FIG. 6 is a schematic configuration diagram of a plate-making / printing device shown as a specific example in the present embodiment.

FIG. 7 is a block diagram showing a main part of a circuit configuration of the device of this embodiment.

FIG. 8 is a flowchart showing the operation of the apparatus of this embodiment.

FIG. 9 is a flowchart showing the operation of the heater and the like of the apparatus of this embodiment.

FIG. 10 is a principle diagram showing a principle of perforation when heating is performed from the side of a conventional porous sheet.

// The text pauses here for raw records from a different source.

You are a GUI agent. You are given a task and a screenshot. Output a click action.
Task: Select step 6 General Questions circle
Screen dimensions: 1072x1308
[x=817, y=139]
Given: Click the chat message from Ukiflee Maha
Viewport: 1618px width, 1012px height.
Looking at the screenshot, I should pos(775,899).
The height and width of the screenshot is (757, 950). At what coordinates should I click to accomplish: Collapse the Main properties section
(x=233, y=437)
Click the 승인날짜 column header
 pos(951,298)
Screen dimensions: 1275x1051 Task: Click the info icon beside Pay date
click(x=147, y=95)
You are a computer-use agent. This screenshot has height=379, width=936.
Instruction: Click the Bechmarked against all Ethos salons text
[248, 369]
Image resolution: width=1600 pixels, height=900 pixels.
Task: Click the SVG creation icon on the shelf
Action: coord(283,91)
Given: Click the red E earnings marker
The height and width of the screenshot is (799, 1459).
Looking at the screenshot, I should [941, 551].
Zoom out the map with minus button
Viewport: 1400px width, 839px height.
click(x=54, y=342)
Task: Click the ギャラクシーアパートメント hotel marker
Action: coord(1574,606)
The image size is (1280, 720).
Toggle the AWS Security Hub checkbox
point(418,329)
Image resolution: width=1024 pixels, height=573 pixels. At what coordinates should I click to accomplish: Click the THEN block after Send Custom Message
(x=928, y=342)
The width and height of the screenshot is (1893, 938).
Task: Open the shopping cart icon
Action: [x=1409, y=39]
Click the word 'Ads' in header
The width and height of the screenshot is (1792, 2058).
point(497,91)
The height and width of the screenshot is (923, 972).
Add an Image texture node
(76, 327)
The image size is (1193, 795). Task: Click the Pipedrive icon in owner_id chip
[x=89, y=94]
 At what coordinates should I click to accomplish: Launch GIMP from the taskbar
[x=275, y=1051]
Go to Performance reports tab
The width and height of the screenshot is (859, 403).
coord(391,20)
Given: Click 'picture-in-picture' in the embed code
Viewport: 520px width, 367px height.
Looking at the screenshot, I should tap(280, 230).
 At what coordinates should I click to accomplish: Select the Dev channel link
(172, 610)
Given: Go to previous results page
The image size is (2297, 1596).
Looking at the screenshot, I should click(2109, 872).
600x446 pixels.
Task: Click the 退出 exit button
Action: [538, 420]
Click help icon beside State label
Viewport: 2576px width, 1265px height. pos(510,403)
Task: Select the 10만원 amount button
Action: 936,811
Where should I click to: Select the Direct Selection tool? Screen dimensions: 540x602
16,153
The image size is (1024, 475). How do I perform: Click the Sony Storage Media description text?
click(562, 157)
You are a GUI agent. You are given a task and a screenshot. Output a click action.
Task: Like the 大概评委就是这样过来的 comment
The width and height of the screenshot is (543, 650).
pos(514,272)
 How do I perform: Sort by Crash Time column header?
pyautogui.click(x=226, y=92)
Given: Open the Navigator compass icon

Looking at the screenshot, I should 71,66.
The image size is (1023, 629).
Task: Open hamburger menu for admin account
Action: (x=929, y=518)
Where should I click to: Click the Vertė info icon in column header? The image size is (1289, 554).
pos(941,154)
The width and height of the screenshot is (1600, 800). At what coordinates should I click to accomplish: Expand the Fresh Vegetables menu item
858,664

FIG. 11 is a principle diagram showing the principle of perforation when heating is performed from the ink transfer sheet side in the related art.

[Explanation of symbols]

3 ... Thermal head, 11 ... Stencil base paper, 11A ...
Porous sheet, 11B ... Stretched thermoplastic resin film, 20 ... Stencil, 21 ... Plate cylinder, 22 ... Inking roll, 23
... printing paper, 25 ... ink, 26 ... heater.

Claims (1)

[Claims] 1. A stencil base paper is thermally perforated by a thermal head for plate making, and a stencil produced by the plate making means is supplied and wound around a plate cylinder, and a printing paper is wrapped around the wrapped stencil. Plate-making / printing characterized by comprising: a printing unit that superimposes a plurality of the printing units and supplies ink from an ink supply member in the plate cylinder to perform printing; and a heating unit that heats the ink supply member of the printing unit. apparatus.